Methods: After preoperative psychiatric evaluation, eight ASA I–II individuals donated the right lobe of their liver to a family member. A graft-recipient body weight ratio of 0.8–1.0% was required for patient selection. Indications for liver transplantation were: hepatitis C viral-related cirrhosis in six patients; combined hepatitis C and B viral cirrhosis in one patient; multifocal hepatocellular carcinoma – four lesions, involving both liver lobes – of hepatitis C viral-related cirrhosis in another patient. Indication for adult-to-adult living-donor liver transplantation was retained in the latter because of rapid deterioration of liver disease, rare recipient's blood group and extended, unresectable hepatocellular carcinoma. Hepatitis C viral-related cirrhosis was casually the primary indication for adult-to-adult living-donor liver transplantation in this group. The condition of the donated hepatic lobe was optimized by appropriate drug and perfusion management. Preoperative investigations included: blood tests (full cell count and film, thyroid function tests, pregnancy tests, full virological tests and bacteriological cultures, and immunological typing), chest radiograph, electrocardiogram plus Doppler cardiac ultrasound, spirometry, aminopyrine breath test, liver Doppler examination, magnetic resonance imaging, angiography and cholangiography and a volumetric study of the whole liver and the right lobe.
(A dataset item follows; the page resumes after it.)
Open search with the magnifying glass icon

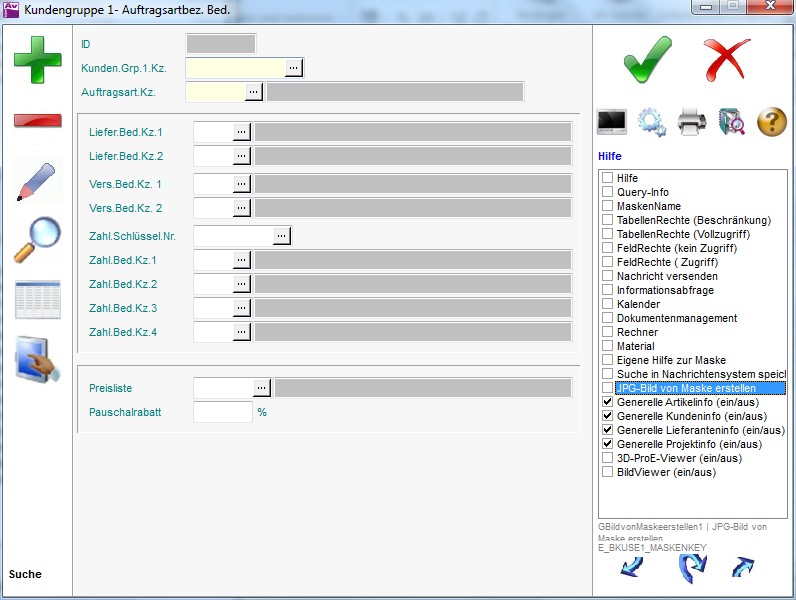tap(37, 240)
Haemoglobin and lactate concentrations, liver function tests and international normalized ratio were measured before and after operation. The volume and weight of the resected right lobe was calculated. Anaesthesia was induced with propofol 300 mL h−1 and sufentanil 0.3 μg kg−1 intravenously; cisatracurium, 0.15 mg kg−1, was given to facilitate tracheal intubation. Anaesthesia was maintained during normocapnic ventilation of the lungs with oxygen 40% in air, isoflurane 1–1.5 MAC and sufentanil. Routine anaesthetic monitoring included electrocardiography, pulse oximetry, invasive blood pressure, central venous pressure, urine output, state of neuromuscular blockade and core temperature. Periods of hypotension (< 80% of the preoperative blood pressure) or haemodynamic instability (requiring inotropic or vasoactive support) were registered. Total blood loss and transfusion (homologous, autologous or cell-saver blood) requirements were measured; volume replacements were derived.
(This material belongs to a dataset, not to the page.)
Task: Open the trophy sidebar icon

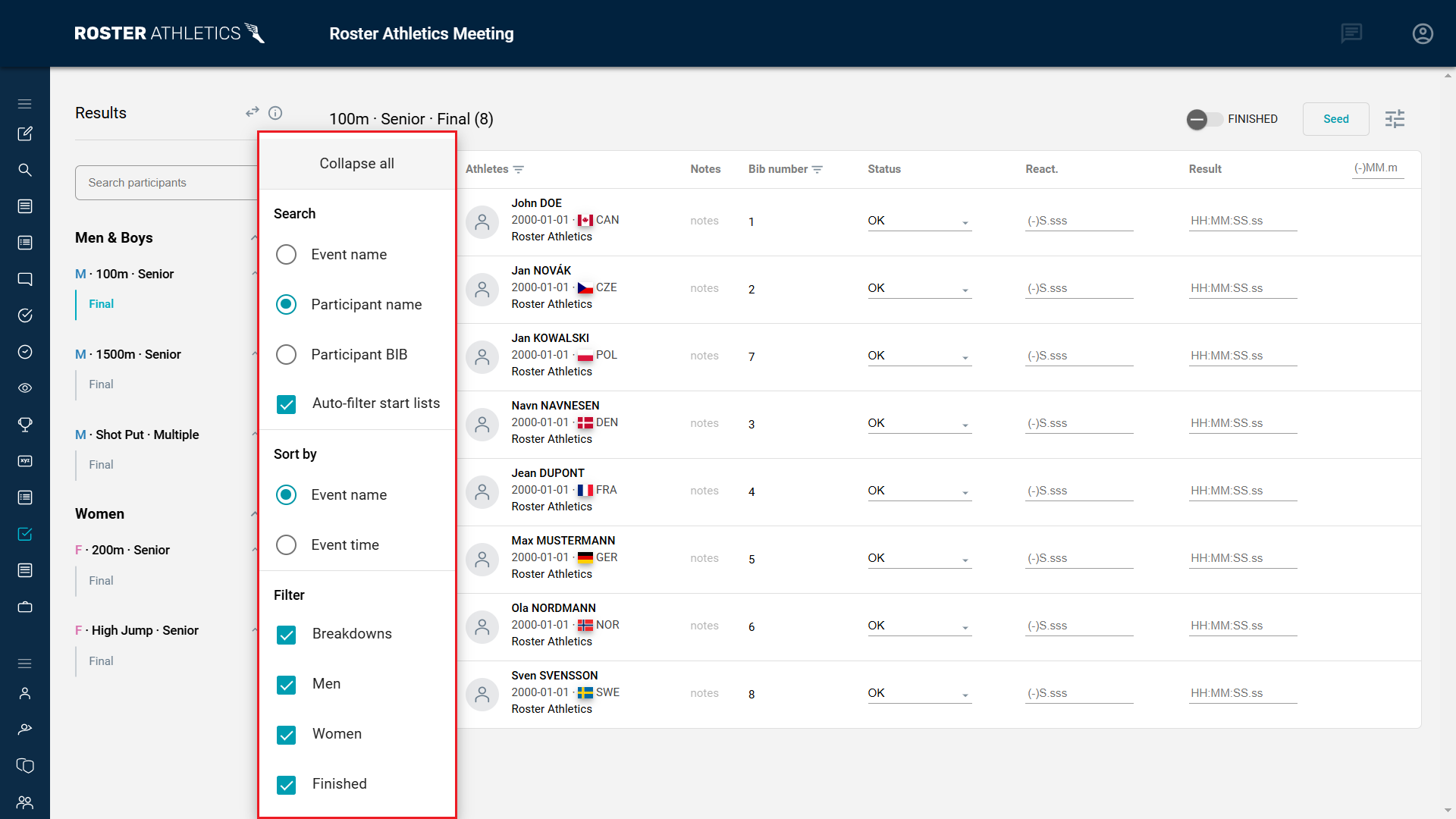Action: [25, 425]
Results: Data are presented as mean (range). There was no morbidity or mortality and no periods of intraoperative hypotension or haemodynamic instability. The operation time averaged 619 (525–780) min. Four donors were extubated in the operating room immediately after surgery; the others were extubated in the intensive care unit, where the mean extubation time was 16.3 (5–25) h after arrival. The estimated blood loss was 967 (550–1600) mL. No homologous blood was administered; five donors received autologous blood,intraoperatively; three donors received a cell-saver blood transfusion. Intraoperative fluid replacement was with crystalloids, colloids and 4% albumin. Total urine output was 1472 (700–3100)mL. Although intraoperative hypothermia occurred all subjects were normothermic at the end of operation. The pre- and immediately postoperative haemoglobin concentration averaged 13.6 (9.8–15.6) and 10.5 (6.9–13.0) g dL−1 respectively. On the first postoperative day, the haemoglobin was 11.7 (8.4–15.1) g dL−1. The donors' liver function tests were transiently elevated in the initial postoperative period. The intensive care unit discharge time was 2 (1–3) days. The hospital stay was 13 (7–17) days. There was no morbidity or mortality.
Conclusions: The study demonstrates that right-lobe living-donor surgery was well tolerated, without intraoperative hypotension or haemodynamic instability, without perioperative anaesthetic or surgical complications, and with an excellent general outcome.